Dolly Parton’s Imagination Library is a book gifting programme devoted to inspiring a love of reading. Each month, enrolled children from birth to age five receive a high quality, age-appropriate book in the post, free of charge. To date, the Library has given over 185 million books to children in five countries, including the UK. The books include traditional stories and rhymes, books by beloved authors and illustrators, non-fiction content, and newly published titles.
The Swansea research, funded jointly by The Dollywood Foundation UK and Swansea University, was aimed at understanding what impact the scheme was having. Specifically, the research looked at its effect on parents’ practices and beliefs about shared reading, and the impact of shared reading on the children. It was the largest academic inquiry into the efficacy of the Imagination Library ever carried out anywhere in the world. Dr Caroline Zwierzchowska-Dod of the department of education and childhood studies at Swansea University carried out the research for her PhD, under the direction of Professor Janet Goodall. She undertook the largest survey of parents’ views on reading with 0-5 year-olds ever conducted in the UK. She drew on the results on this, along with school attainment data, interviews and a local parent survey from an area – North Lincolnshire - where the Imagination Library (IL) has been implemented successfully for over five years.
The research showed:
Parents receiving IL books were 30% more likely to read daily with their child than parents outside the programme
Children in the IL for more than a year had a 40% increased chance of achieving the “Good Level of Development” standard, and a 54% increased chance of achieving the Early Learning Goal for reading, compared to children with similar characteristics who were not in the IL programme
This resulted in increases of 5.7% and 6.7% respectively in the number of children reaching these levels of attainment in north Lincolnshire
88% of families surveyed felt that they read more due to being in the IL programme
82% of respondents felt they had more books than they would have otherwise bought; this was true for all parents, but parents with fewer resources felt the difference most
Parents valued the increased access to books, the diversity of authors and the support it gave them to read frequently with their child
Bonding with their child was the key benefit of book sharing identified by parents
One parent said in the survey: “My son runs to check the post and when a book arrives he asks ‘Is this for me from Dolly Parton?”
Dr Caroline Zwierzchowska-Dod of Swansea University, who carried out the research, said: “The research showed that the scheme was delivering different types of benefits, for children and parents alike. Children receiving Imagination Library books had a significantly higher chance of achieving important academic milestones than their peers. They were also more likely to be reading more frequently with their parents. This strengthened parent-child bonds, which parents identified as a major benefit, helping them to learn more about their child. The curated book selection also introduced new authors into the home, which was highly valued by parents.”

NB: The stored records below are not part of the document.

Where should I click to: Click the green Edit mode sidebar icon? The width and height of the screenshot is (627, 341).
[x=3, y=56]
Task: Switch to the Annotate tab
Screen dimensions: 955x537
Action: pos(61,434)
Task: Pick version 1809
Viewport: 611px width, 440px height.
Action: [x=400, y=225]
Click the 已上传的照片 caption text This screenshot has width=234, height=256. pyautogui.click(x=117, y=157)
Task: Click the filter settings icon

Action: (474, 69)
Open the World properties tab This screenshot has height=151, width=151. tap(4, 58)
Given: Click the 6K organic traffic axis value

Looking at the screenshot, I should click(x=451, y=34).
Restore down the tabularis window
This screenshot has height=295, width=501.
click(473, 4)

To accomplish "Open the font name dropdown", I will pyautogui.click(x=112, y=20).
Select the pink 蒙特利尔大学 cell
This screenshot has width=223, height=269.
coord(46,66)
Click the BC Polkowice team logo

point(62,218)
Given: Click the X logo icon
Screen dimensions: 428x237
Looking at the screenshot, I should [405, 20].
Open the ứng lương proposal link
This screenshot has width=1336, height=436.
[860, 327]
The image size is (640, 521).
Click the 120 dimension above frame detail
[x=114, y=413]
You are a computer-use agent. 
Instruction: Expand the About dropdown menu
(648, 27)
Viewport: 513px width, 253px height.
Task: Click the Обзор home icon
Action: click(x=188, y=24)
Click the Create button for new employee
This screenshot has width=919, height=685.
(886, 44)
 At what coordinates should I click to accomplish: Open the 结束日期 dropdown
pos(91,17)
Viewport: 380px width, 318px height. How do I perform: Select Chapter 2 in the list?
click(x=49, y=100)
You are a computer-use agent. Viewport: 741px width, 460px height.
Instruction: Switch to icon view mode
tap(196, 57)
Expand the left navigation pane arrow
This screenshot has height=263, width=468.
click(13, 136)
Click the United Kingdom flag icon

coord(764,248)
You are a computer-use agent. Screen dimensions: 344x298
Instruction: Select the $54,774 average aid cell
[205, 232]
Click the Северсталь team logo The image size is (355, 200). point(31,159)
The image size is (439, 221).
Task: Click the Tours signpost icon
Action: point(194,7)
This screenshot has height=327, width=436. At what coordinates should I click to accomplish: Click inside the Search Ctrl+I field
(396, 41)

Marion Gillooly, Executive Director of The Dollywood Foundation UK, said: “We are very excited about this research. We receive regular feedback from families that children love having a book delivered to them every month, and that there is great excitement around the arrival of each book. It's fantastic that we now have this robust evidence from the UK to demonstrate that families involved in the Imagination Library do read more often with their children, are much more likely to read daily, and that their children are more likely to achieve key learning milestones. Perhaps even more significant is the evidence from parents and carers that bonding with their child was a key benefit of the Imagination Library. Dolly Parton often says that you can never get enough books into the hands of enough children, and I couldn't agree more.”
Dr Zwierzchowska-Dod is currently creating an animation to share the benefits of investment in the IL programme alongside materials for children, parents, educators and other academics.